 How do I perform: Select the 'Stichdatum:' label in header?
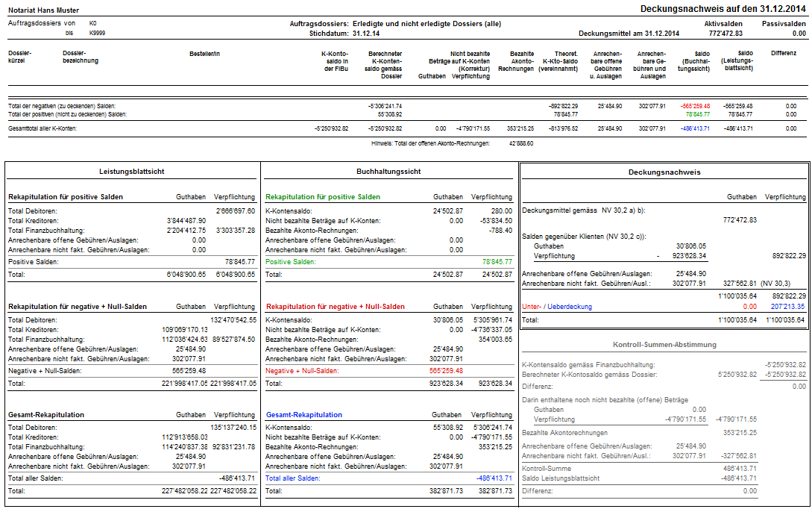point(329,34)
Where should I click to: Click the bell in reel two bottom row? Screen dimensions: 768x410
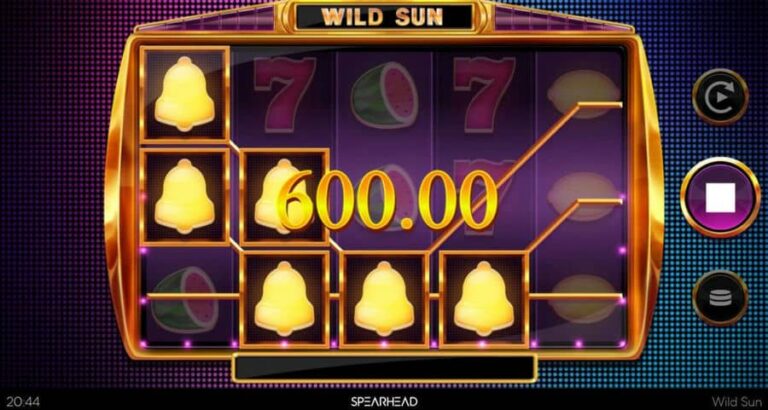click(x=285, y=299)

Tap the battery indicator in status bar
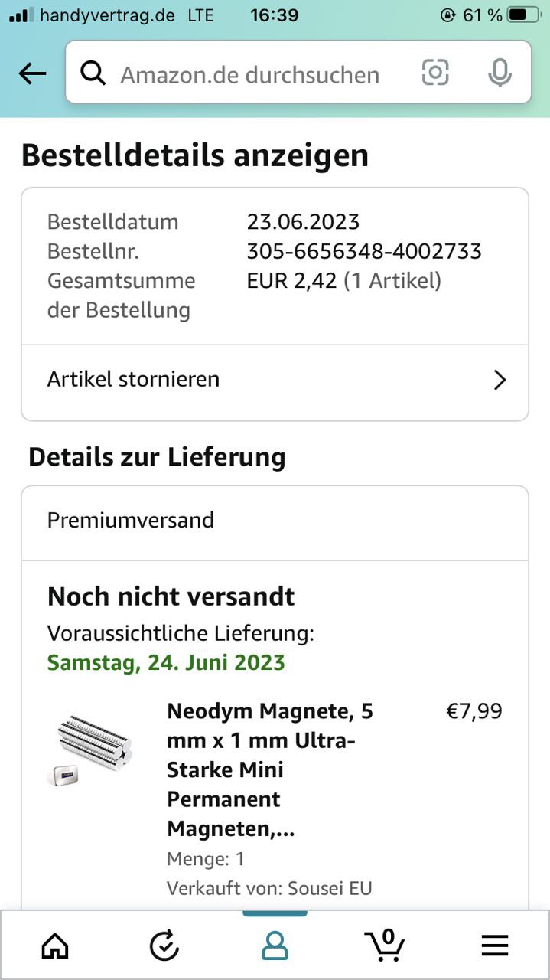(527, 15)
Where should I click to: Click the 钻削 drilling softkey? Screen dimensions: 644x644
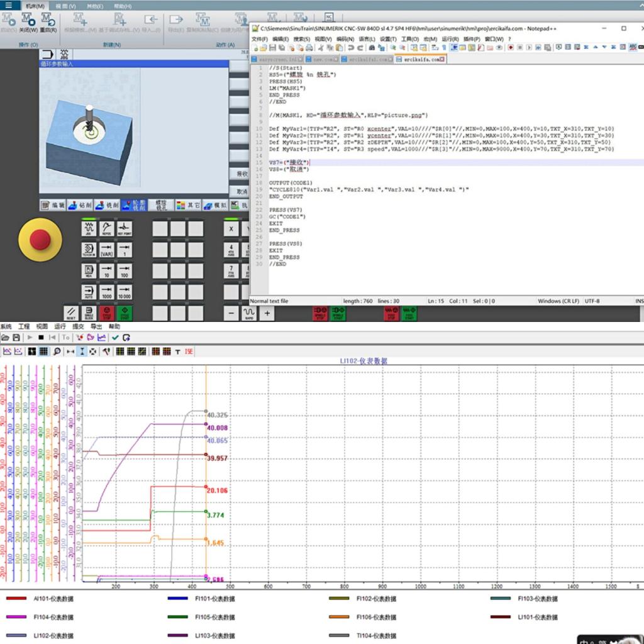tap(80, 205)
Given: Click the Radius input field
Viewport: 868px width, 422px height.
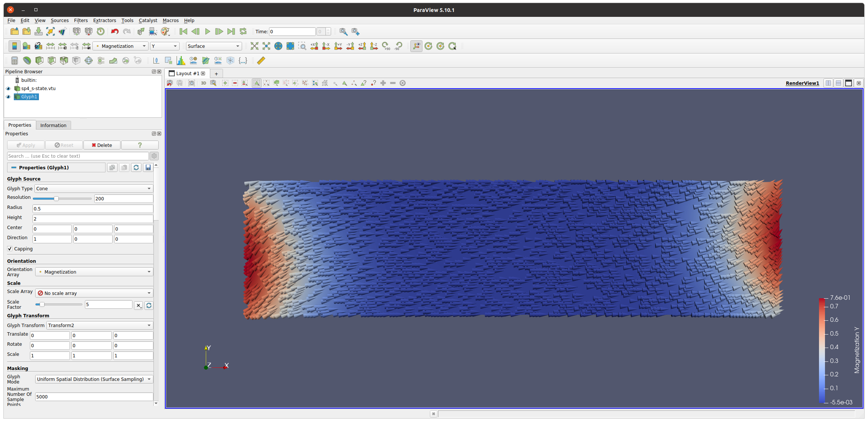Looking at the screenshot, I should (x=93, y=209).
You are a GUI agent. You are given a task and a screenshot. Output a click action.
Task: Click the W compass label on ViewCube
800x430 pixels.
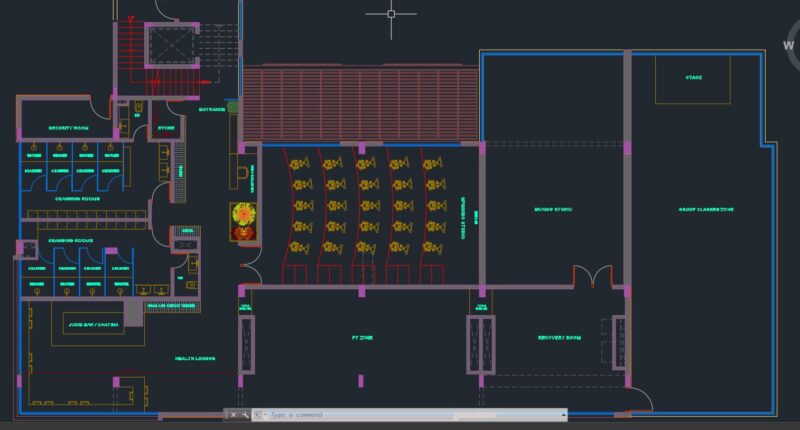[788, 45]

--- --- ---

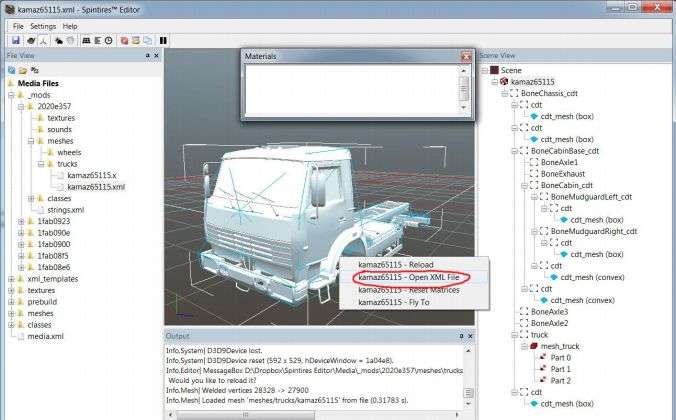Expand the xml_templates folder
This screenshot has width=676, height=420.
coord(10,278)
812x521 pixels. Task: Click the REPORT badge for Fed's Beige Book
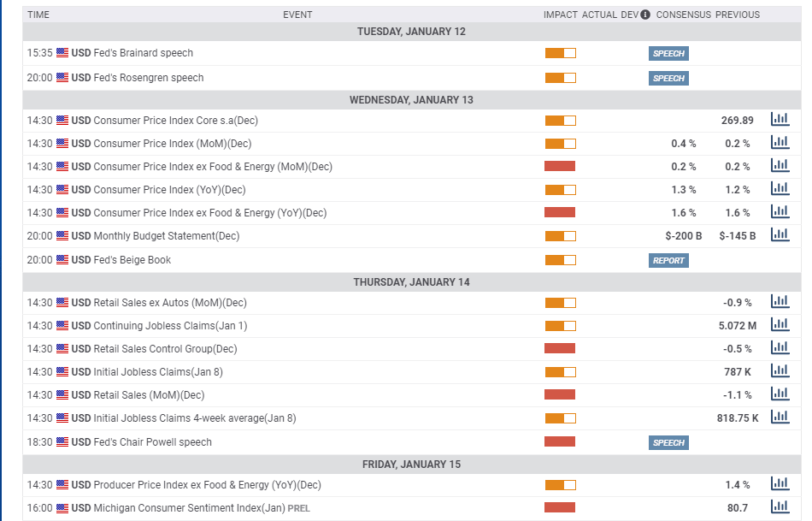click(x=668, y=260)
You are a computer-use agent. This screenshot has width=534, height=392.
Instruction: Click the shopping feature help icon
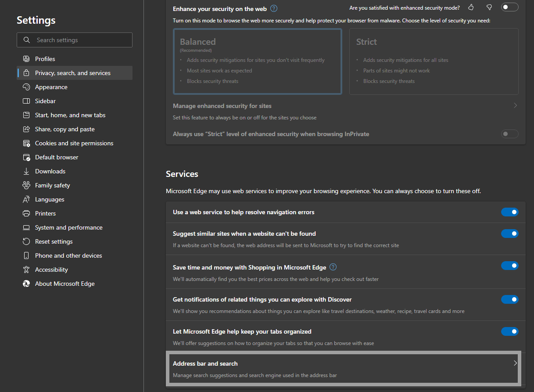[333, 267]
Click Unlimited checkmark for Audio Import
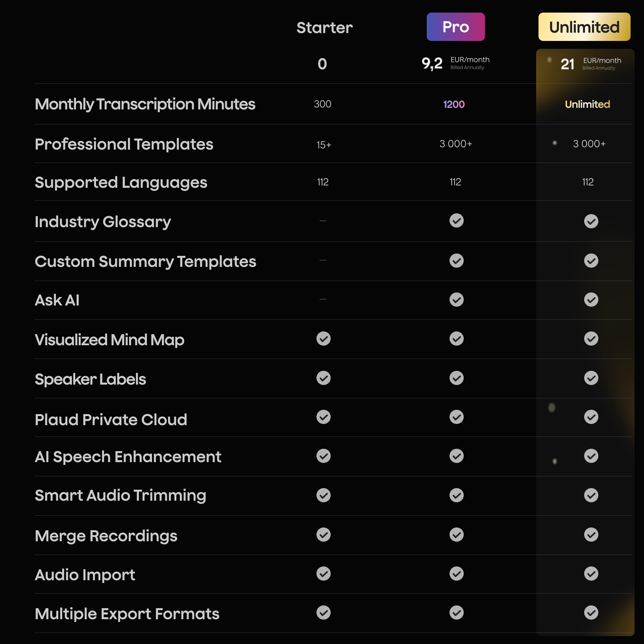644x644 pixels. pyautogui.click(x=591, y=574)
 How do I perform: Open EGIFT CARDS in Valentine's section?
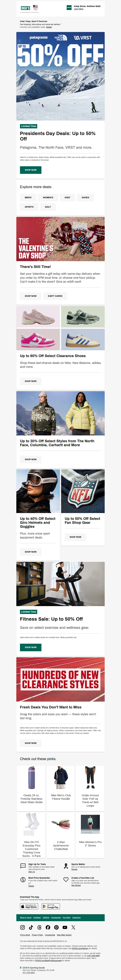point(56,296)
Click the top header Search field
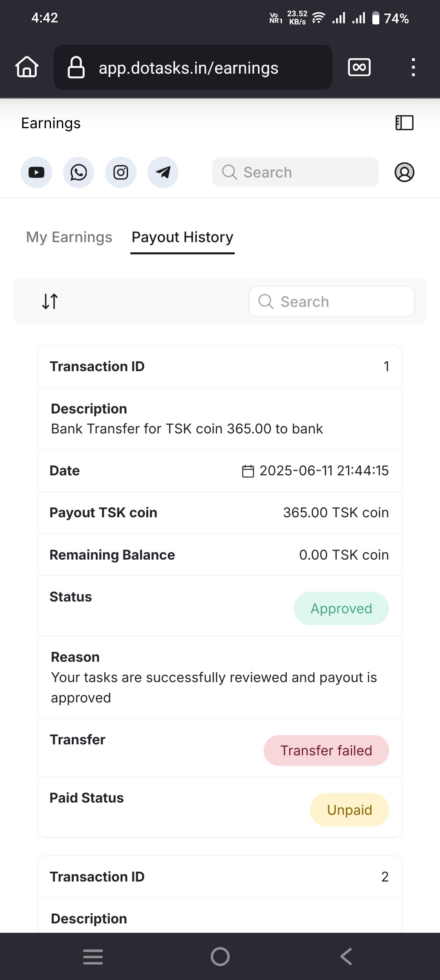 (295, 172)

--- --- ---

All lines that contain the word "agent" must be copied from the records above.

RESULT FOR THIS TASK
You are a GUI agent. You are given a task and a screenshot. Output a click action.
You are a computer-use agent. This screenshot has width=534, height=392.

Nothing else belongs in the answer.